Yıllar içinde aralarında gerçekten derin bir bağ oluşmuştu. Onu kurtaramamak, üstüne bir de başka bir omegayla yanlarına dönmesi itiraf etmesi zor olsa da kalbine dokunmuştu.

Sadece "Özür dilerim.." diye mırıldandı. Wonho onunla göz göze gelmiş ve durumu kafasında ölçüp biçmeye çalışmıştı.

Alfa, tam da yanındaki omeganın konuşacağını anladığında elini kaldırarak susturdu.

Ardından da betaya sarıldı.

Bu içten bir sarılmaydı.

Jooheo büyük bir beden sahibi sayılırdı ama kendi dev bedeninin yanında küçük kalmıştı. Sarıldıklarında hafifçe ayak parmaklarını dikleştirmiş ve başka şaşırsa da mutlu olan kalbiyle sarılışa karşılık vermişti.

Wonho birkaç saniye içinde geri çekildi. Bu kadardı.

Kalan iki alfaya döndü ve başıyla onayladı.

"Aksini isterdim ama yine de mantıksız davranmamışsınız. Umarım siz fazla yara almamışsınızdır. Bu dört gününüz nasıl geçti?"

Wonho, sönmeye yüz tutmuş ateşin kıyısına geçip oturmuş, kalan dostları da çevresine kurulurken derin bir sohbete dalmışlardı.

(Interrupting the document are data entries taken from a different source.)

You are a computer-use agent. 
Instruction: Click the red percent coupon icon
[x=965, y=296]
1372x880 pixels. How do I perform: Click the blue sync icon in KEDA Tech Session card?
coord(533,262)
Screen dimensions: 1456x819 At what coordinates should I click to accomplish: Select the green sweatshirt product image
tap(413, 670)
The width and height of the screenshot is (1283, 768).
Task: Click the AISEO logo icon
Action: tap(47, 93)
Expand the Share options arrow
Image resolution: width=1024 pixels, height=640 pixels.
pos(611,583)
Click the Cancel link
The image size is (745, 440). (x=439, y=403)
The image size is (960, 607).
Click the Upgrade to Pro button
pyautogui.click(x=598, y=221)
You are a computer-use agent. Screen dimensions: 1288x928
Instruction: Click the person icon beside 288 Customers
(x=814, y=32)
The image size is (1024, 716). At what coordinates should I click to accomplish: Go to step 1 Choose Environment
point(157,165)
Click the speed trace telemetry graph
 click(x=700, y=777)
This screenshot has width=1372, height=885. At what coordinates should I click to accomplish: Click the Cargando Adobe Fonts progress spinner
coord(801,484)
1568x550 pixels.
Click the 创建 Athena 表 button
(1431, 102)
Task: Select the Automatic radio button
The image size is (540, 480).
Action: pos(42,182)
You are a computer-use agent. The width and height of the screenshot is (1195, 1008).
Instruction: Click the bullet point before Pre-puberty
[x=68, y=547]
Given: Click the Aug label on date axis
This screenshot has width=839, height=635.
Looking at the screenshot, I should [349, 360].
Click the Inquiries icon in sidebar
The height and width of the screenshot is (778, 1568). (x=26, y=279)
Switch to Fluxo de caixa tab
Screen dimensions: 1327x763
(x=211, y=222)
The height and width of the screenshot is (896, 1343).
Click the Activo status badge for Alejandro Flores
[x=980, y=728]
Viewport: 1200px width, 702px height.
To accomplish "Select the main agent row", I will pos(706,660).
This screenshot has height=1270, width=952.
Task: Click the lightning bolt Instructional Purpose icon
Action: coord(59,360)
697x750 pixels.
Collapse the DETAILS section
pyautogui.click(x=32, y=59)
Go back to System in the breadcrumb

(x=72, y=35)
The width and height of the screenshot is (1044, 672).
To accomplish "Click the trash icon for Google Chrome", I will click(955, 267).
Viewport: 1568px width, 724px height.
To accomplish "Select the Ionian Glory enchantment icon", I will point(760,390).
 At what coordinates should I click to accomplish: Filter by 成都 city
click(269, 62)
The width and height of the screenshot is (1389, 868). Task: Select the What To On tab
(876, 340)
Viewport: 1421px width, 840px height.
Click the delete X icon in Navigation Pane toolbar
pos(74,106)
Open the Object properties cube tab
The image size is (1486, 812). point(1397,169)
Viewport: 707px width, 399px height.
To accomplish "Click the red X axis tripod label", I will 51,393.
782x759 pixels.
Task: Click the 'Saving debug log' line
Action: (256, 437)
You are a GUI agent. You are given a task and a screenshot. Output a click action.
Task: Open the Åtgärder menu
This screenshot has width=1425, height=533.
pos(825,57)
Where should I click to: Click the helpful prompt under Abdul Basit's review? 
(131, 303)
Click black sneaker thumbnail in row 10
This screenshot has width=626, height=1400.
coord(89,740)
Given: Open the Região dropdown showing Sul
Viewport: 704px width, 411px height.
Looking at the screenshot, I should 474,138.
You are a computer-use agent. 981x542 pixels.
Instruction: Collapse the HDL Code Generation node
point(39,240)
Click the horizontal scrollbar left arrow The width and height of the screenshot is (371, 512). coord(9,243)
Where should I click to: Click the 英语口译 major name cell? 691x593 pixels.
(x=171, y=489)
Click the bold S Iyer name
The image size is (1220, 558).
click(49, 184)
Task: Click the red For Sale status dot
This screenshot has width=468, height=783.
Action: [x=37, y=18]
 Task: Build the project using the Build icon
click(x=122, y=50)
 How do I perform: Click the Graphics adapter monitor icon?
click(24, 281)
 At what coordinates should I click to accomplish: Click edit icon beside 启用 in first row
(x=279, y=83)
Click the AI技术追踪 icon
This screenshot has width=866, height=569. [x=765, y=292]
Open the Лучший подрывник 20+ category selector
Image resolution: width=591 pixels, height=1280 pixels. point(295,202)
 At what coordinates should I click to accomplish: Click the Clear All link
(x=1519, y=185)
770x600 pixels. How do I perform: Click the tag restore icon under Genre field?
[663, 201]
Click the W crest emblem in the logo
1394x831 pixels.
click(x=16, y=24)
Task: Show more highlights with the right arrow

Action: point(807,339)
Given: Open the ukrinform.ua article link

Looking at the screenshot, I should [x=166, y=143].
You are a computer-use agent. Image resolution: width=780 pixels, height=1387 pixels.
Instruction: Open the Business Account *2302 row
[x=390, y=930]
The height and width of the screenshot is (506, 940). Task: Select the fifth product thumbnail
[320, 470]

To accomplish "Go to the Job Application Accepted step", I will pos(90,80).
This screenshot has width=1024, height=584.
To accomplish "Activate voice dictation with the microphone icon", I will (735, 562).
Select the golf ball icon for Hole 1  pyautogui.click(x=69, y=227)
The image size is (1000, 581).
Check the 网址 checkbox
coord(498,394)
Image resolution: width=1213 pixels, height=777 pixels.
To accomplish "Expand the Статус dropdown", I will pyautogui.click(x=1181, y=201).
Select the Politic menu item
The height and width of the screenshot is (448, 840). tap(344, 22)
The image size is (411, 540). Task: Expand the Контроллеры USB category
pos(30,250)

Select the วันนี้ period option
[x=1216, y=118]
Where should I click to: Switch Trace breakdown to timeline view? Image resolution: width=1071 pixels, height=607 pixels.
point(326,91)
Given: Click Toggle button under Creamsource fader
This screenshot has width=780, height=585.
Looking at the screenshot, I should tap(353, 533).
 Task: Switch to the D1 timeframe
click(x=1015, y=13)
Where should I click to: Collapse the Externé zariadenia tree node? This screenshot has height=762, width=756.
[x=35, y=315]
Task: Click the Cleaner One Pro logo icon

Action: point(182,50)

Üç adım arkalarında kalan omega düşündü.

Nasıl birilerine düşmüştü? Kimdi bunlar, neden sadece alfa ile olamıyordu? Şimdiden gözardı edilmişti. Ne yapacaktı? Buradan da mı kaçacaktı? Ama alfadan nasıl uzak duracaktı? O alfa ile beta arasında nasıl bir ilişki vardı? Bunlar sadece arkadaş mıydı? Amaçları neydi? Neden kendi aileleri yoktu? Bu buz gibi ormanda nasıl kalacaktı ve en önemlisi o minik alfa neden sürekli kendisine bakıyordu?